U.S. District Judge Amit Mehta issued a 112-page opinion on early motions from defendants to dismiss claims in three related lawsuits, which seek to hold Trump, the former president’s lawyer, Rudy Giuliani, and others personally responsible for their roles in the events.
A total of 11 House members are plaintiffs in the lawsuits under the Ku Klux Klan Act, passed in 1871 in the wake of the Civil War, which bans any conspiracy to prevent members of Congress from discharging the duties of their office.
Mehta allowed some claims to go ahead against Trump and two right-wing extremist groups, but dismissed other claims against Trump. The judge also said he would dismiss the claim against Brooks, who is representing himself in the case.
Brooks did not ask the court to dismiss the case against him, but instead argued that the court remove him as a defendant because he was acting that day within the scope of his employment as a member of Congress — a legal protection House members and staff traditionally rely on to do their jobs.
Swalwell’s lawsuit describes how Brooks promoted and spoke at the rally near the White House on Jan. 6 that preceded the attack, and the case set up a rare member-on-member fiery legal dispute.
Mehta did not weigh in on that legal protection, but wrote that if Brooks files a motion to dismiss he would grant it. “Brooks’s remarks on January 6th were political speech protected by the First Amendment for which he cannot be subject to liability,” Mehta wrote.
The Justice Department earlier in the case had declined to certify that Brooks had been acting within his official role as a member of Congress when he spoke at the rally ahead of the attack, writing that he “cannot show that his actions in inciting a deadly riot were somehow within the scope of his federal employment.” The House Office of General Counsel had declined to weigh in on that question.
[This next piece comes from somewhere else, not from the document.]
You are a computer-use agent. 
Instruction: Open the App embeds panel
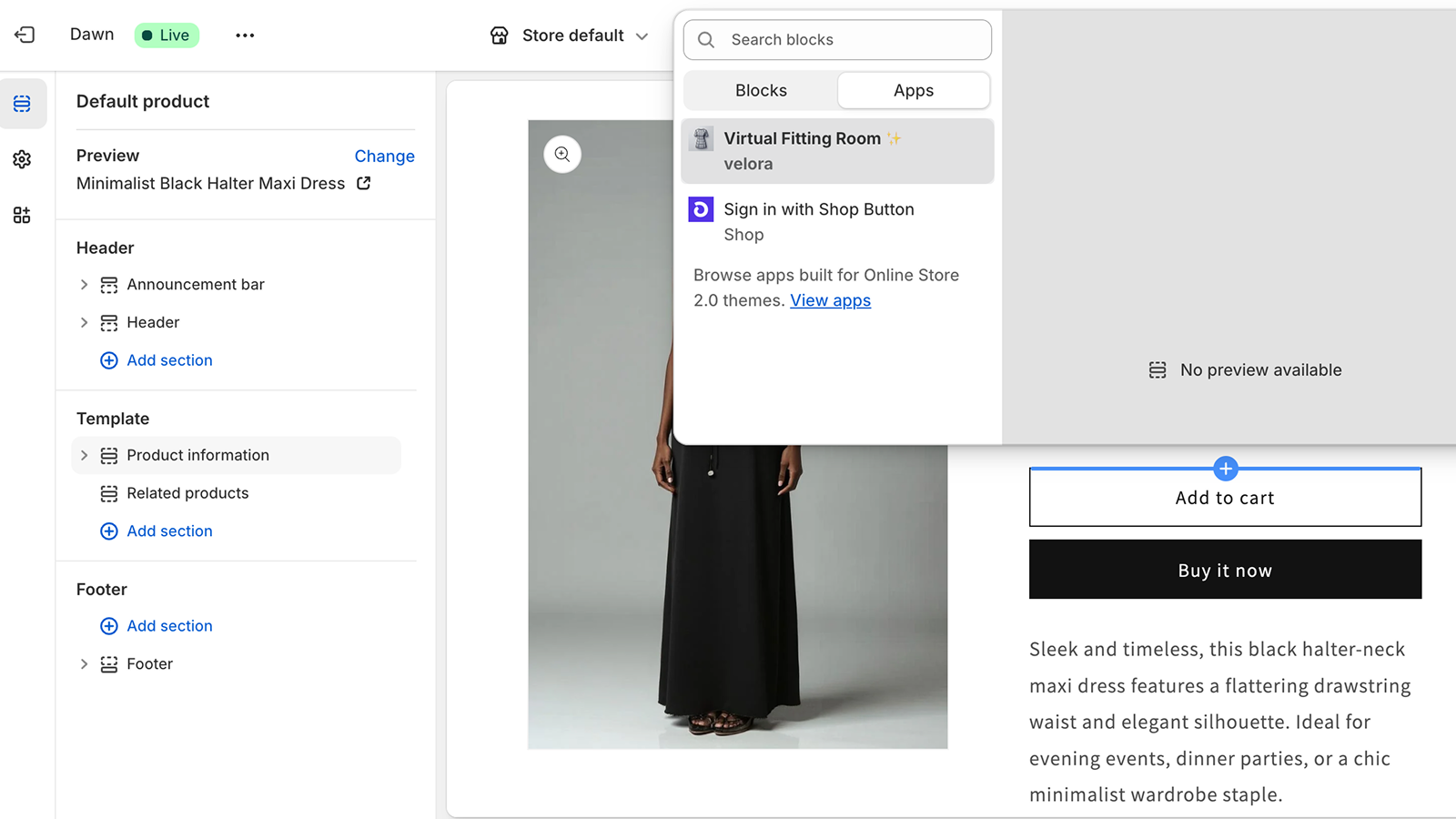(x=22, y=215)
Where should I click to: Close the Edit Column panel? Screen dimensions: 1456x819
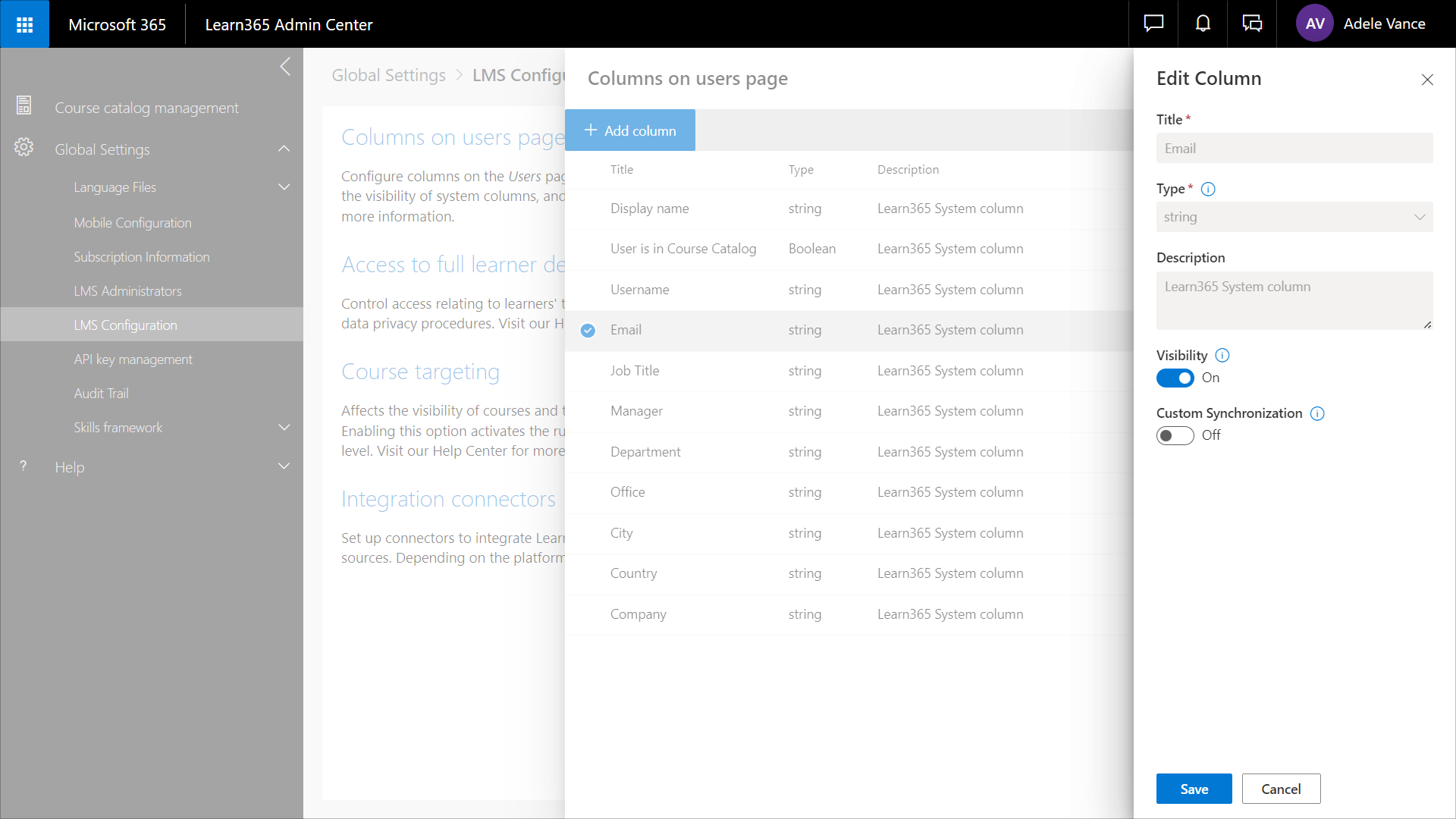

And Mehta dismissed all claims against Giuliani and Donald Trump Jr. based on their free speech rights under the First Amendment, finding that at the rally “none of their words, explicitly or implicitly, rose to the level of a call for imminent use of violence or lawless action.”
When it comes to Trump, his lawyers had a difficult case to make toss the lawsuit at this point.
Mehta concluded that, at this early stage when he must view facts in the light most favorable to those who filed the lawsuit, there is a plausible conspiracy involving the former president and two right-wing extremist groups that entered the Capitol building on Jan. 6 “with the intent to disrupt the Certification of the Electoral College vote through force, intimidation, or threats.”
In the analysis, Mehta points to Trump’s actions at the rally, Trump’s response to the violence at the Capitol and more.
“From these alleged facts, it is at least plausible to infer that, when [Trump] called on rally-goers to march to the Capitol, the President did so with the goal of disrupting lawmakers’ efforts to certify the Electoral College votes,” Mehta wrote. “The Oath Keepers, the Proud Boys, and others who forced their way into the Capitol building plainly shared in that unlawful goal.”
Mehta also concluded that it is reasonable to infer that Trump, who mentioned the Proud Boys during a presidential debate, “knew that these were militia groups and that they were prepared to partake in violence for him.”
Trump “thus plausibly would have known that a call for violence would be carried out by militia groups and other supporters,” Mehta wrote, and Trump would have known his Jan. 6 rally would be viewed as a call for collective action.
Mehta did not find arguments from Trump’s lawyers persuasive, including that he said the rally-goers would be “peacefully and patriotically” marching to the Capitol.